Letter to a Harsh Critic



Deleuze isn't the only one to receive mail from harsh critics containing a vicious mixture of aggression, accusation, and abuse. Almost everyday in my inbox there's something from someone or other outlining the weaknesses of my arguments and my personal shortcomings; i.e. a sort of celebration of my supposedly sorry condition. 

Thus, for example, I was recently informed by a correspondent - who shall remain nameless - that I'm a text-obsessed, theory-loving intellectual with no experience of actual events in the real world and that this - coupled to my continued support for radical feminism - makes me the kind of weak and unmanly figure who refuses to take a firm or fixed position and simply dances round the issues.

Obviously, these charges are meant to make me feel bad or guilty in some manner and are intended not just to provoke a response, but to wound and to shame. But, unfortunately for my finger-pointing and finger-wagging friend, they simply make me smile.

For one thing, it's true that I do love books. Indeed, I'd proudly identify myself as a homotextual. However, I must insist that reading and writing is not something abstract or ideal; rather, it's a fully material process that is itself an actual event in the real world. In other words, theory is a form of praxis.

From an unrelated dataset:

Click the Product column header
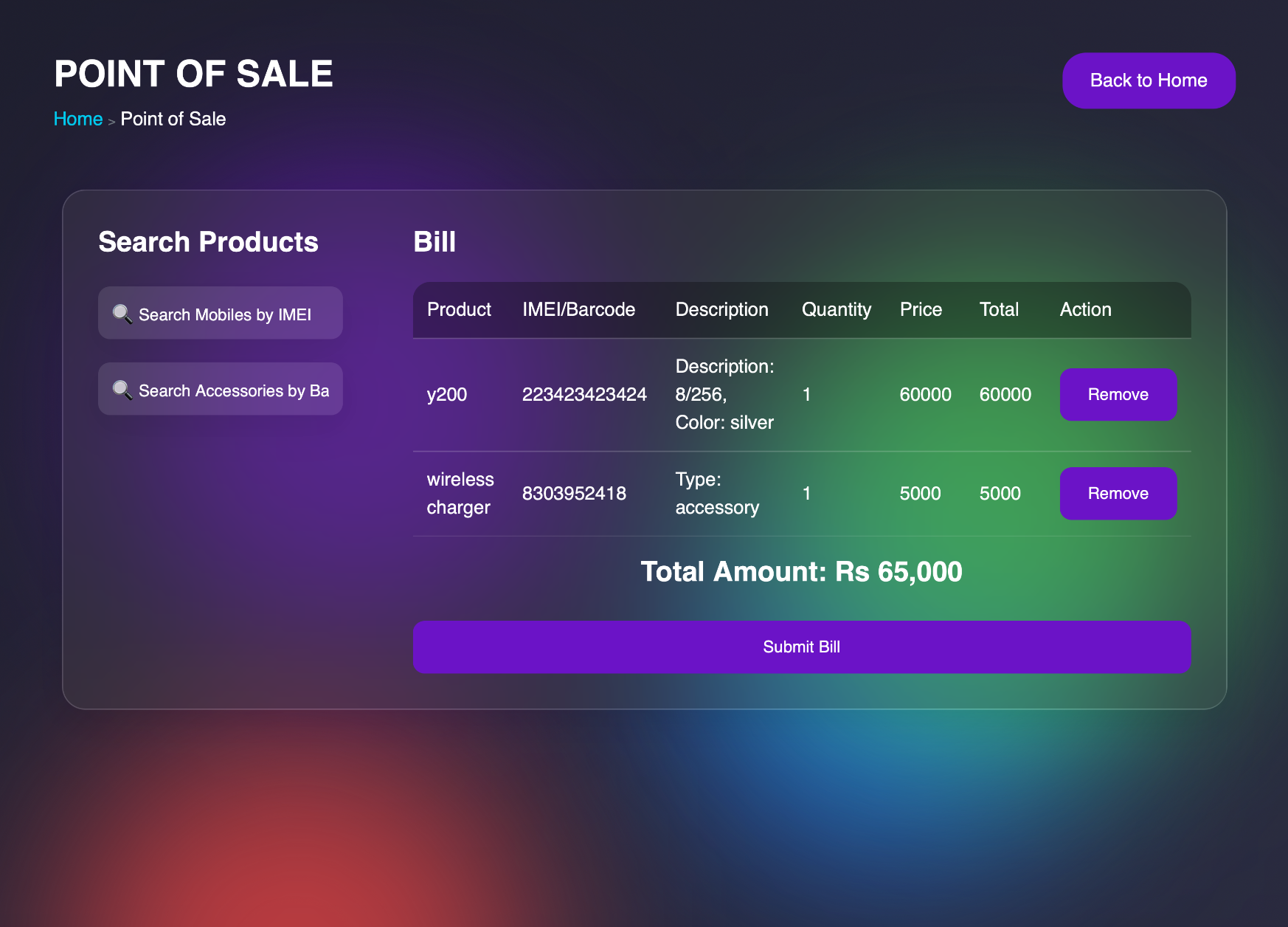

As an anti-dualist, I simply don't subscribe to the metaphysical model that places thinking on one side of a divide and doing on the other.

Further, I would advise my critic to be extremely wary of using the word 'intellectual' in a derogatory manner as if it were a term of abuse. For whilst there is a long tradition of anti-intellectualism, it's really not one that any decent individual should wish to belong to, originating as it does in French anti-Semitism (the term 'intellectual' having been coined by those who sought the conviction of Dreyfus to sneer at his supporters such as Zola). 

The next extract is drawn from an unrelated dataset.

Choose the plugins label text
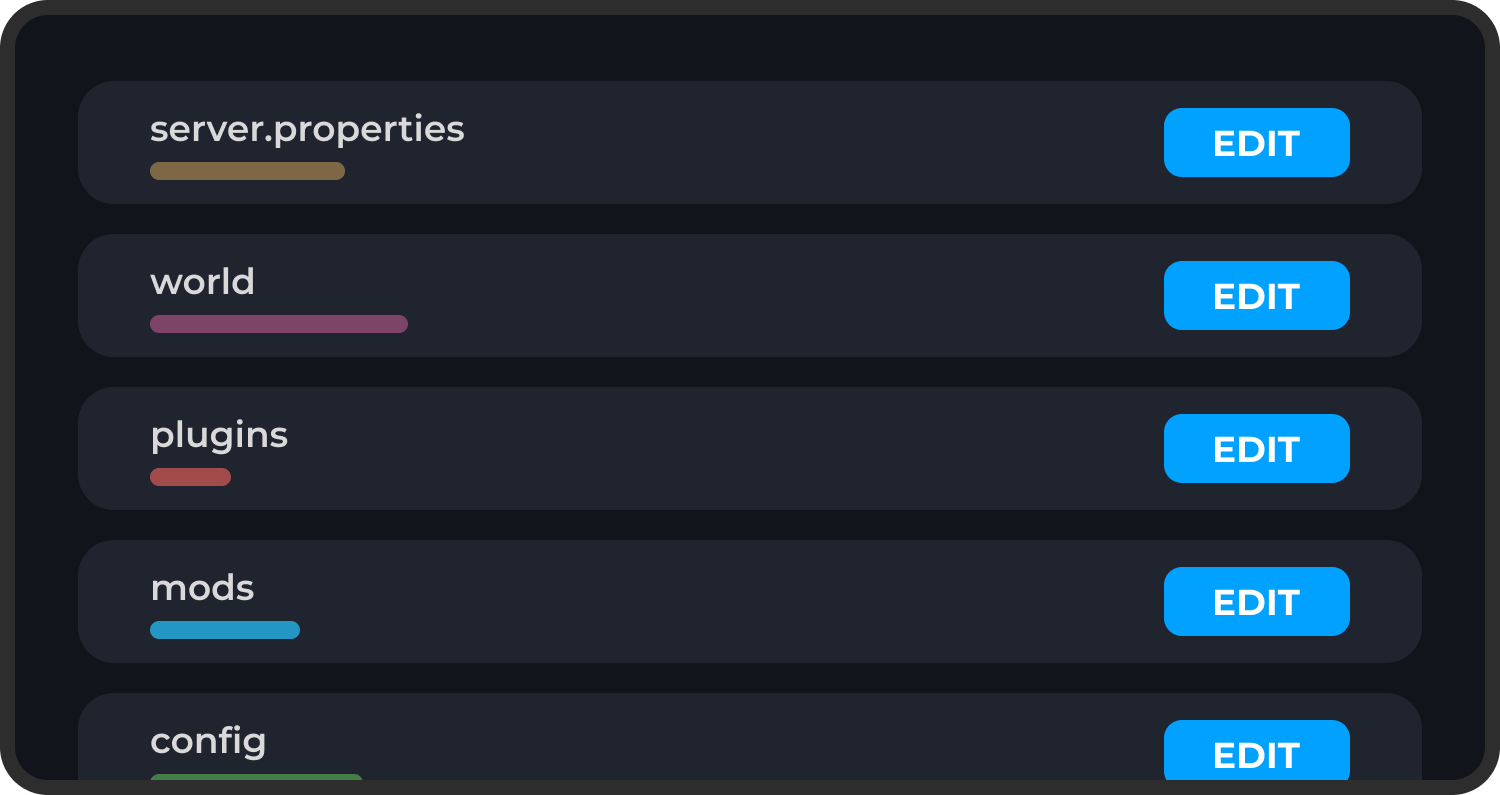The height and width of the screenshot is (795, 1500). click(x=219, y=436)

As for this idea of skirting or dancing around ideas like a woman ... Well, I can't see anything wrong with that either: I am openly transpositional and admire all those individuals who are light-footed as well as lighthearted and quick-witted. My critic seems to think that being flat-footed, iron-fisted, and pig-headed makes one manly and Nietzschean. But he's mistaken on both counts: it just makes boring. And stupid. As Zarathustra says, he would never make himself the enemy of young girls with fair ankles. Besides, what is all great writing - be it philosophical or literary in character - other than a process of becoming-woman?

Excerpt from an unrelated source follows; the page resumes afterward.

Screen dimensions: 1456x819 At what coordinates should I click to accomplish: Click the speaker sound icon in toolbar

One is tempted in closing to paraphrase Emma Goldman: If I can't dance, then I don't want to be part of your libertarian revolution! And just as Deleuze advises Michel Cressole so I would advise my critic: as charming, intelligent, and mischievous as you are, you might also try to be a bit kinder.


Disclaimer: The character appearing as my critic in the above post is of course entirely fictitious; a functional component of the text. As of course am I in my role as author and narrator. Any resemblance to actual persons outside of this textual space, living or dead, is purely coincidental. My apologies to those for whom this goes without saying.